_ACTIVITY_
Among the lines below, return each one that contains the word "width".

_TASK INPUTS_
- Opening Delimiter -

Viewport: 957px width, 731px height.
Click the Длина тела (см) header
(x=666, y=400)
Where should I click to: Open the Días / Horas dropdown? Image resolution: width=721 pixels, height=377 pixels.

- Closing Delimiter -
- Opening Delimiter -

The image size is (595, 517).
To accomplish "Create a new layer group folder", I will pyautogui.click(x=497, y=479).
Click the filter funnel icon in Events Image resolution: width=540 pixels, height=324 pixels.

- Closing Delimiter -

_SOLUTION TO THIS EXERCISE_
Viewport: 957px width, 731px height.
Where should I click to: Open the Días / Horas dropdown? Image resolution: width=721 pixels, height=377 pixels.
Click the filter funnel icon in Events Image resolution: width=540 pixels, height=324 pixels.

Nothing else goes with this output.